The juvenile court may terminate its dependency jurisdiction after a dependent turns 18, but it has discretion to retain jurisdiction until a dependent turns 21. (Welf. & Inst. Code, § 303.) Moreover, while federal law defines an Indian child, in part, as a person under 18 (25 U.S.C. § 1903(4)), state law defines an Indian child so as to include persons aged 18 through 20. (Welfare and Institutions Code section 224.1, subd. (b).)
On remand, the juvenile court may consider terminating its jurisdiction immediately. (See Welf. & Inst. Code, § 391). If it does choose to terminate its jurisdiction, there will be no reason to give notice pursuant to ICWA, because there will be no pending "child custody proceeding" as defined by federal or state law. Likewise, there will be no reason to reinstate the order terminating parental rights. The juvenile court has no authority to terminate the parental rights of a dependent who has turned 18. (See Welf. & Inst. Code, § 361.6, subd. (a) ["The nonminor dependent's legal status as an adult is, in and of itself, a compelling reason not to hold a hearing pursuant to Section 366.26."], 366.21, subd. (g)(4) ["[A] hearing pursuant to Section 366.26 shall not be ordered if the child is a nonminor dependent, unless the nonminor dependent is an Indian child and tribal customary adoption is recommended as the permanent plan."], 366.26, subd. (b)(2) [juvenile court does not terminate parental rights when selecting plan of tribal customary adoption].) The whole point of terminating parental rights is to free the dependent for adoption. However, since an adult can be adopted regardless of parental rights (Fam. Code, § 9306, subd. (b)) or parental consent (Fam. Code, § 9302, subd. (b)), once P.M. turns 18 he can consent to maternal grandmother's adopting him.
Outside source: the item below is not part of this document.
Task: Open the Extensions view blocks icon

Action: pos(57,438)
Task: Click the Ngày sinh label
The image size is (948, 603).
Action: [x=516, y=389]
Under both federal and state law, a "child custody proceeding" is defined as a proceeding for a foster care placement (including a placement in a guardianship or conservatorship), a preadoptive placement, an adoptive placement, or termination of parental rights. (25 U.S.C. § 1903(1); Welf. & Inst. Code, § 224.1, subd. (d).)
In the event the juvenile court chooses to retain its jurisdiction, it must direct the Department to give notice of the proceedings in accordance with state law extending the applicability of ICWA to a dependent aged 18 to 20. Once the juvenile court finds that there has been substantial compliance with the applicable notice requirements, it must determine whether P.M. is an Indian child under state law. Even if he is not, however, there will still be no reason to reinstate the order terminating parental rights.
III
DISPOSITION
The order appealed from is reversed and the matter is remanded. On remand, the juvenile court shall hold a hearing to decide whether it should terminate its jurisdiction immediately. If the juvenile court decides not to terminate its jurisdiction immediately, it shall direct the Department to give notice of the proceedings in accordance with state law extending the applicability of ICWA to a dependent aged 18 to 20. If the juvenile court finds that P.M. is not an Indian child within the meaning of Welfare and Institutions Code section 224.1, subdivision (b), then the juvenile court shall hold further proceedings not inconsistent with this opinion.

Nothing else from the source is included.